Comment dire l'indicible, comment formuler les vagues souvenirs, les incertaines sensations qui furent captés, partiellement mémorisés à la petite enfance. Accoucher de cette résurgence voilée, diffuse, d'un drame familial ayant eu lieu à l'âge de deux ans est le parcours théâtral, étonnamment réussie, que nous offre Miguel-Ange Sarmiento avec "Mon petit grand frère". Ce qui aurait pu paraître une psychanalyse impudique devient alors une parole salvatrice porteuse d'un écho libératoire pour nos propres histoires douloureuses.

© Ève Pinel.
9 mars 1971, un petit bonhomme, dans les premiers pas de sa vie, goûte aux derniers instants du ravissement juvénile de voir sa maman souriante, heureuse. Mais, dans peu de temps, la fenêtre du bonheur va se refermer. Le drame n'est pas loin et le bonheur fait ses valises. À ce moment-là, personne ne le sait encore, mais les affres du destin se sont mis en marche, et plus rien ne sera comme avant.

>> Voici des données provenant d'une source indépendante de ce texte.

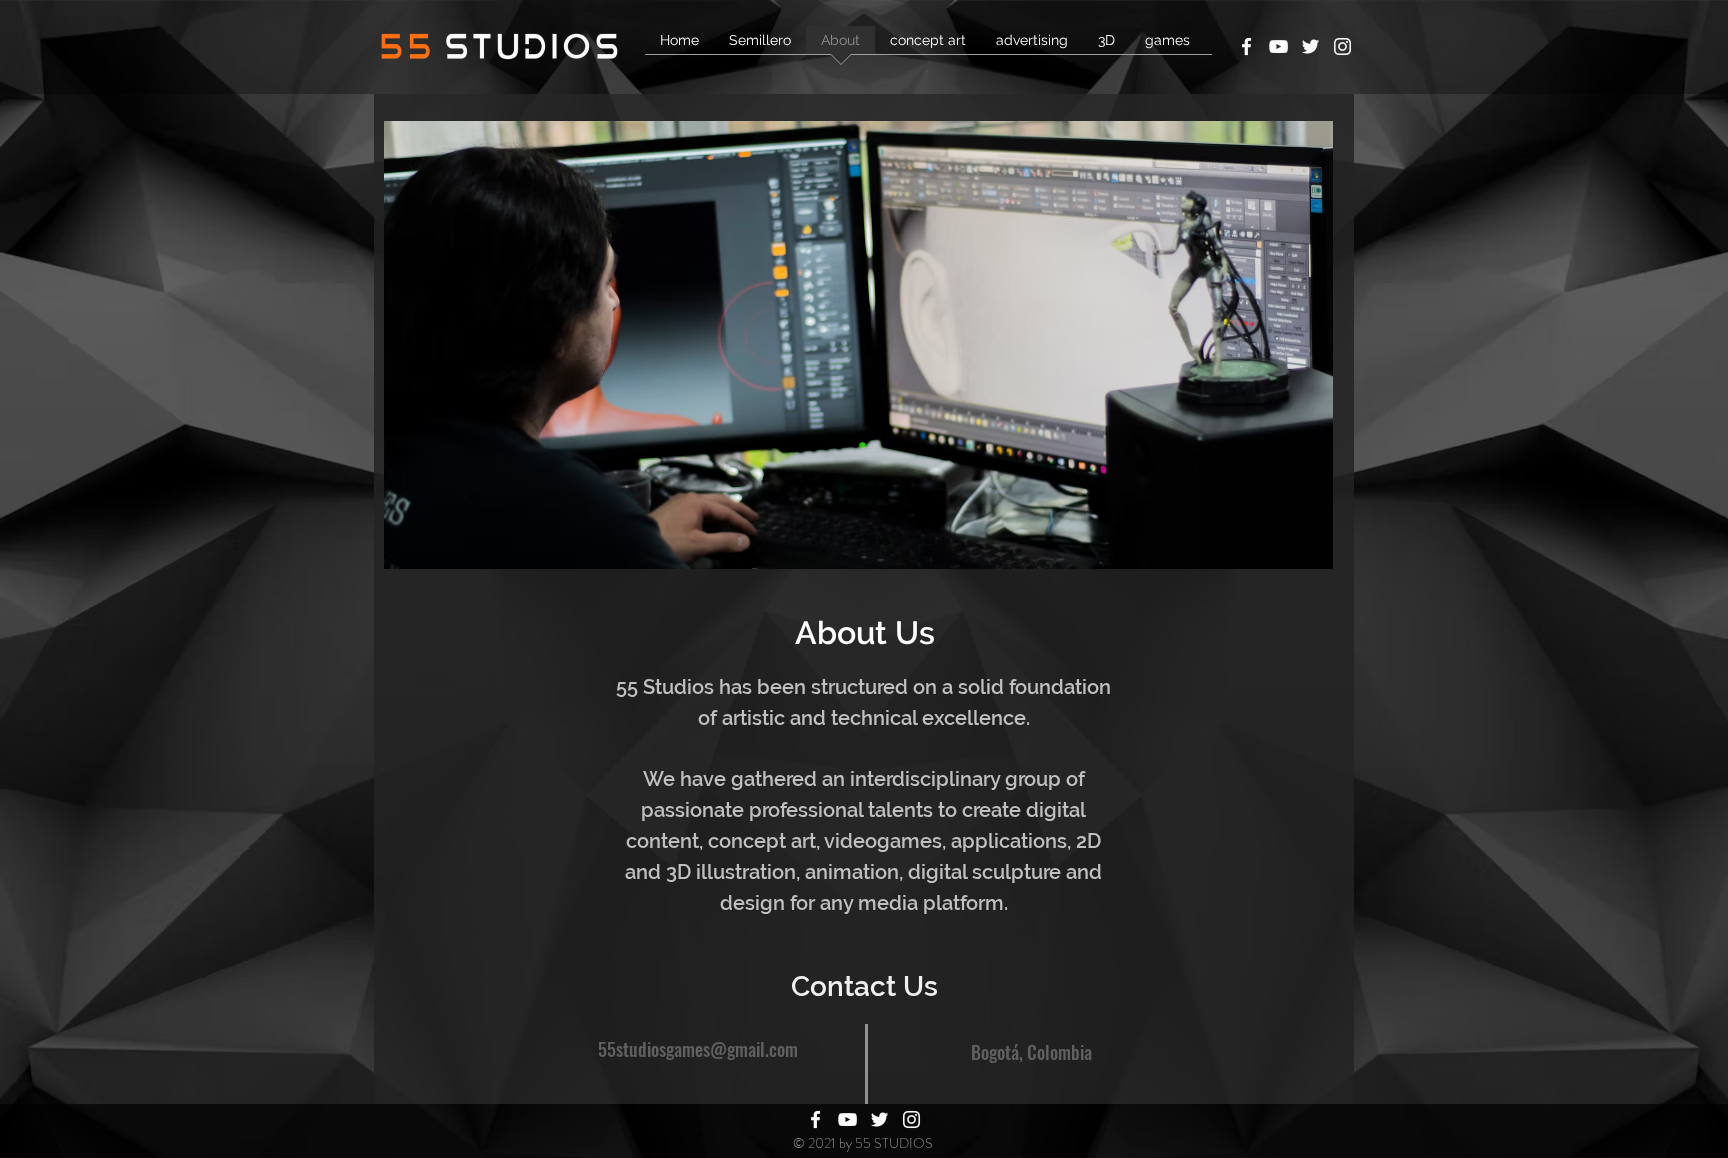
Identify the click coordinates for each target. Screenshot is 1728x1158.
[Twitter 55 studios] (1310, 46)
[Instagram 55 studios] (1342, 46)
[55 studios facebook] (1246, 46)
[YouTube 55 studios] (1278, 46)
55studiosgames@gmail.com (698, 1049)
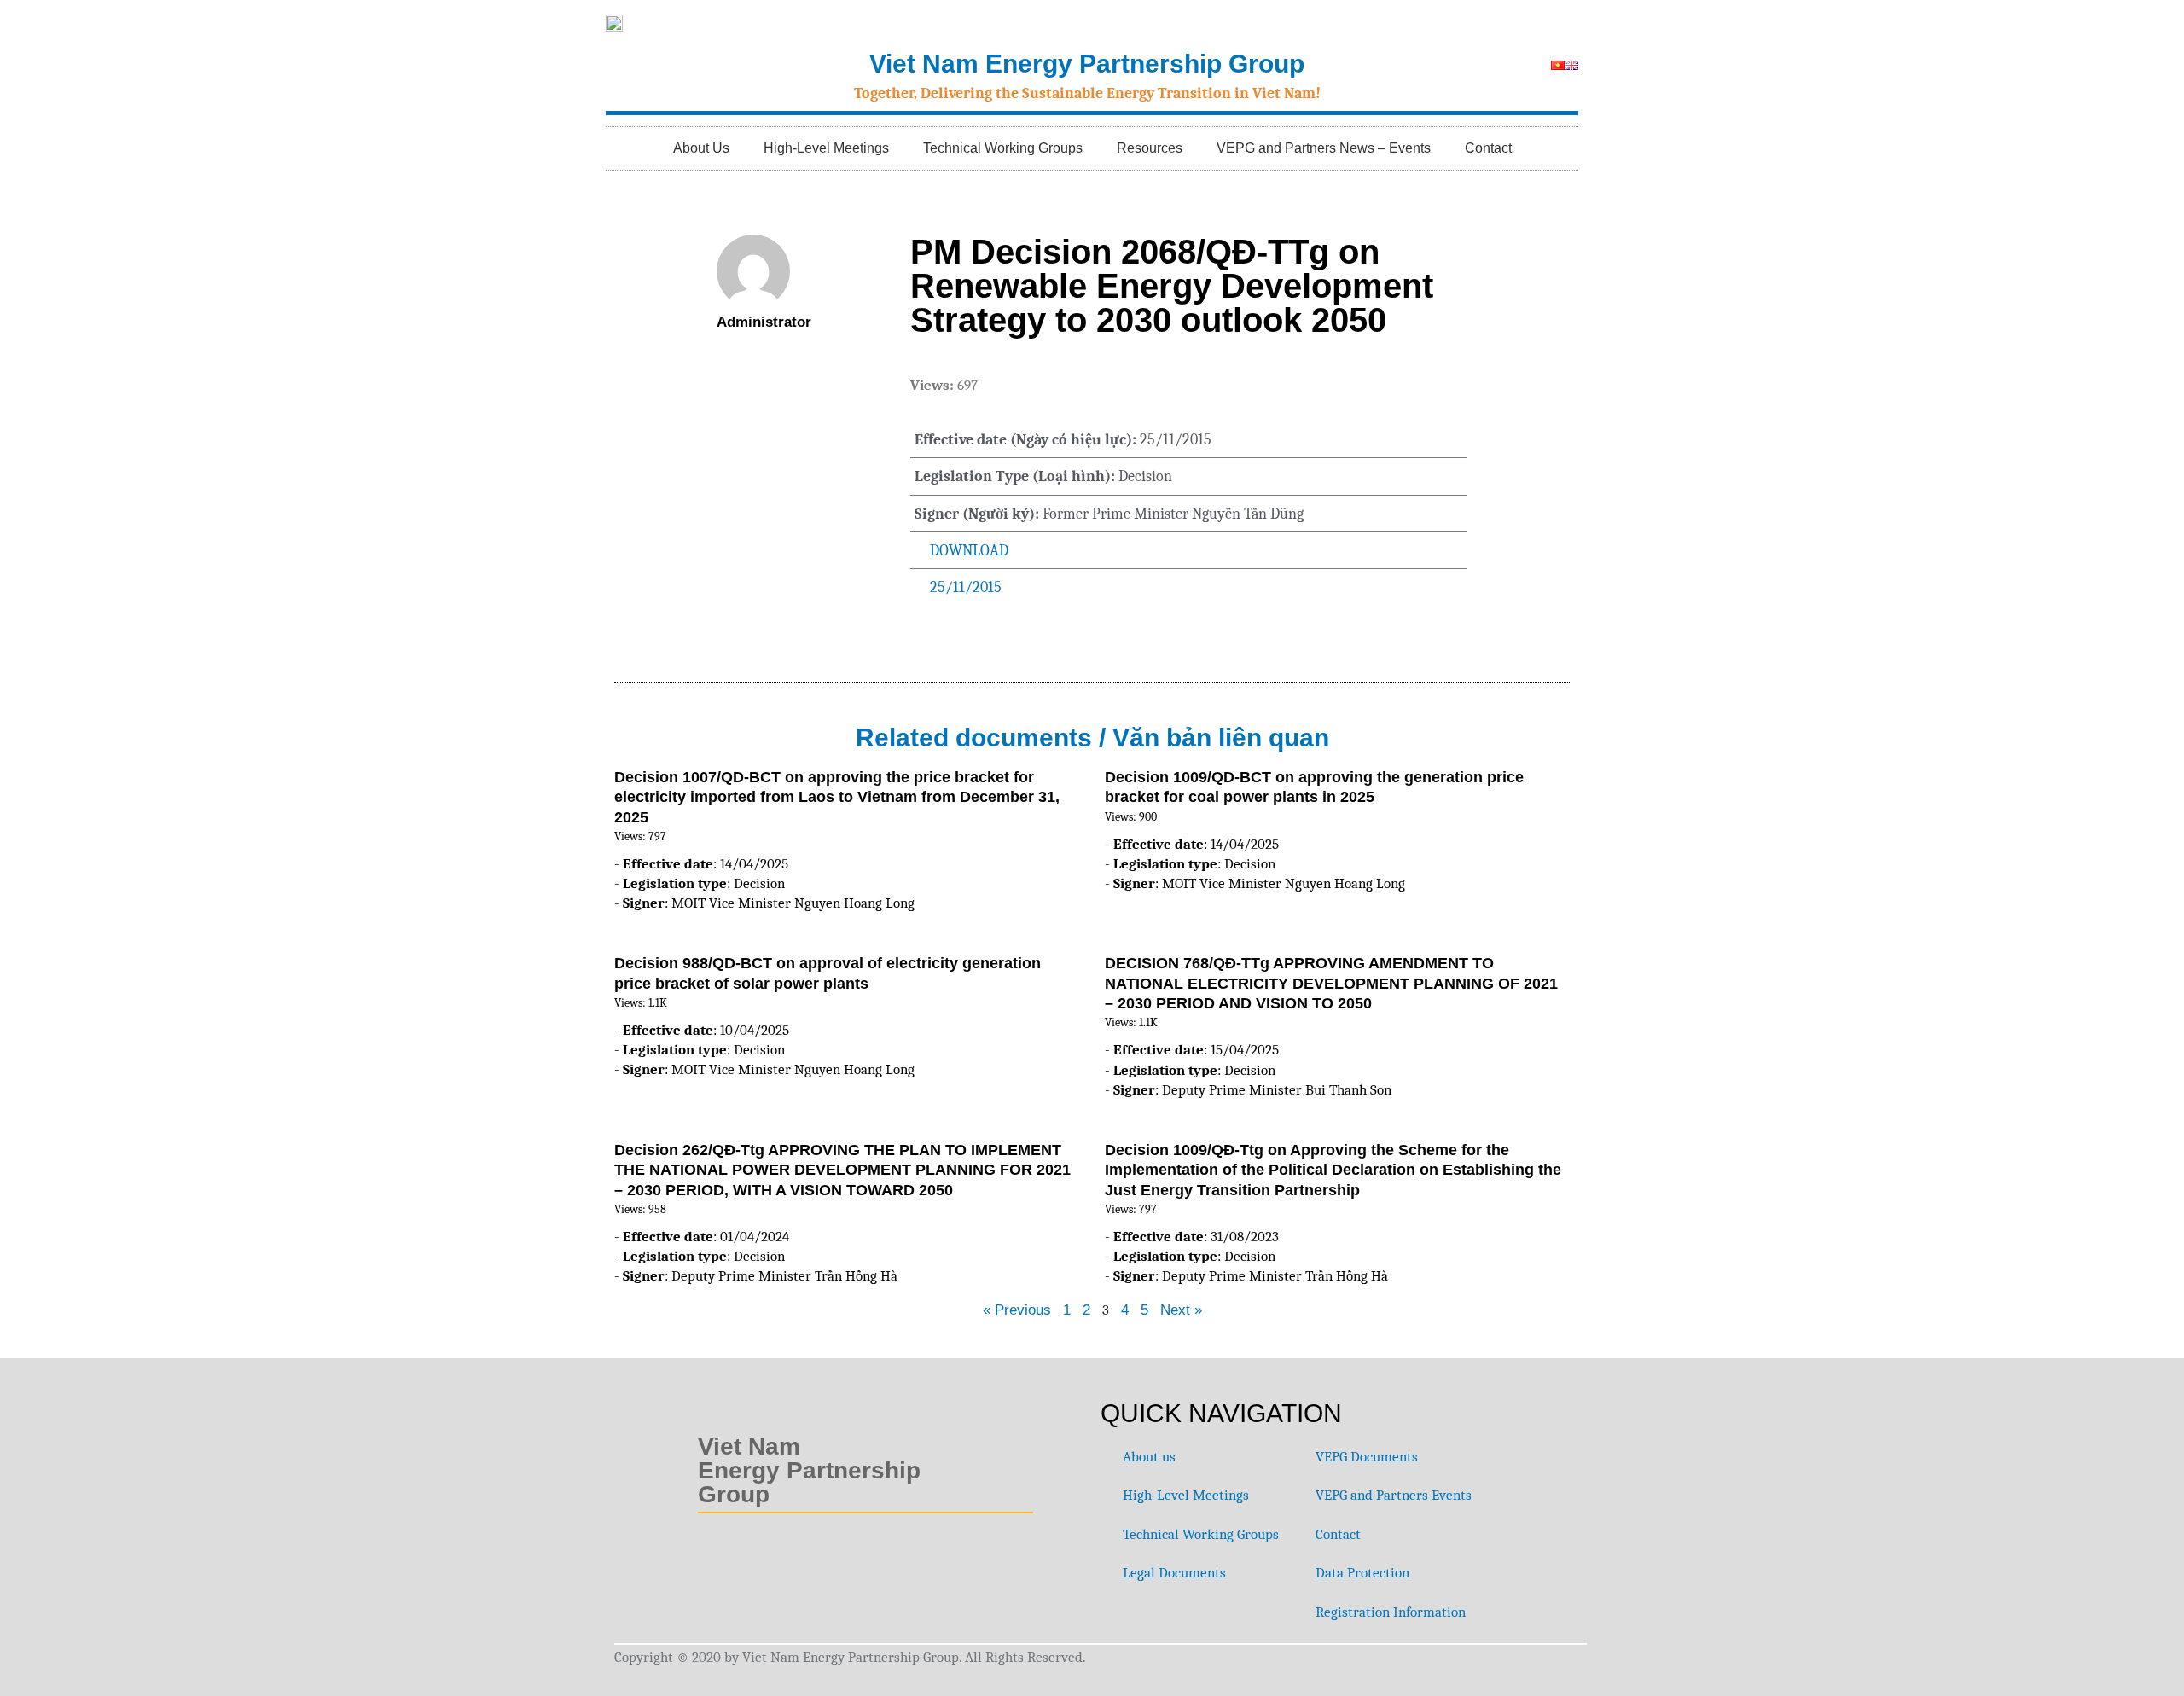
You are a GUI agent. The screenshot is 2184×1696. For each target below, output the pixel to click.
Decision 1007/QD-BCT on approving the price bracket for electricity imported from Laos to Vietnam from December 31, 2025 (837, 797)
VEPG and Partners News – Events (1324, 148)
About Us (701, 148)
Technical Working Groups (1003, 148)
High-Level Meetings (826, 148)
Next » (1181, 1310)
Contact (1488, 148)
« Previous (1017, 1310)
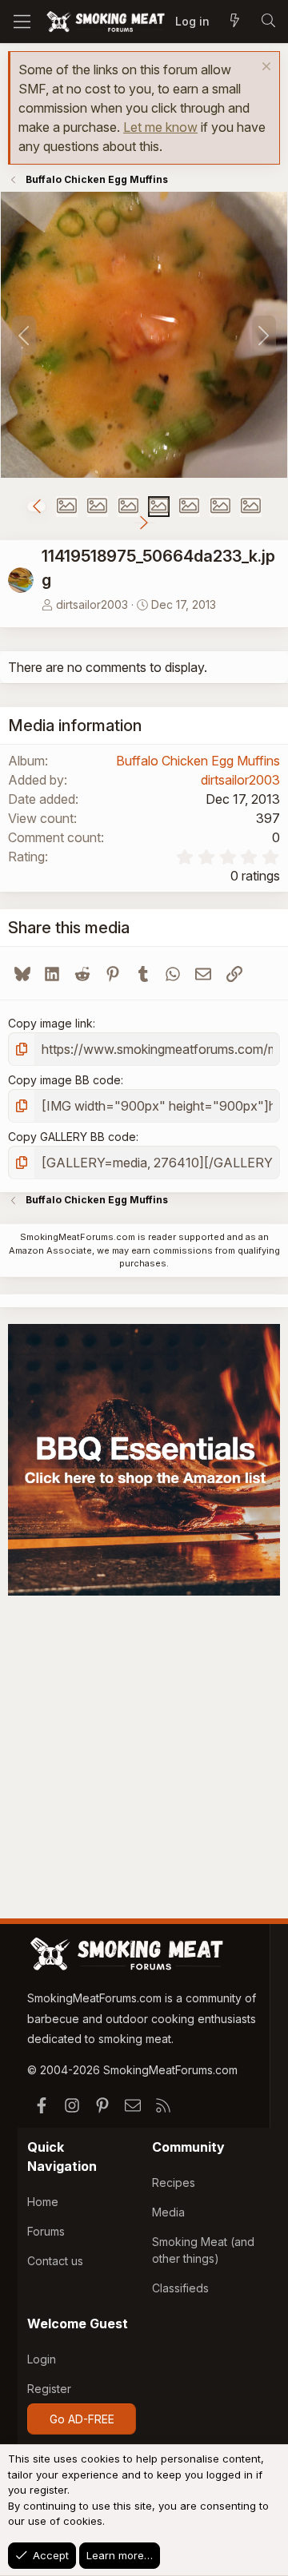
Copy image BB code (64, 1080)
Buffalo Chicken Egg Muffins (198, 761)
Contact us (55, 2261)
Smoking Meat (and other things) (203, 2250)
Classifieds (180, 2288)
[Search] (268, 22)
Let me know (160, 127)
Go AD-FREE (82, 2419)
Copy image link (50, 1023)
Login (41, 2359)
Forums (46, 2231)
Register (49, 2388)
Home (42, 2201)
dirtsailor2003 (92, 604)
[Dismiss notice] (264, 68)
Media (168, 2212)
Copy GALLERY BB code (72, 1136)
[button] (36, 506)
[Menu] (22, 22)
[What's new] (234, 22)
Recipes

En préambule du malheur à venir, le texte, traversant en permanence le pont entre narration réaliste et phrasé poétique, nous conduit à la découverte du quotidien plein de joie et de tendresse du pitchoun qu'est Miguel-Ange. Jeux d'enfants faits de marelle, de dinette, de billes, et de couchers sur la musique de Nounours et de "bonne nuit les petits". L'enfant est affectueux. "Je suis un garçon raisonnable. Je fais attention à ma maman. Je suis un bon garçon." Le bonheur est simple, mais joyeux et empli de tendresse.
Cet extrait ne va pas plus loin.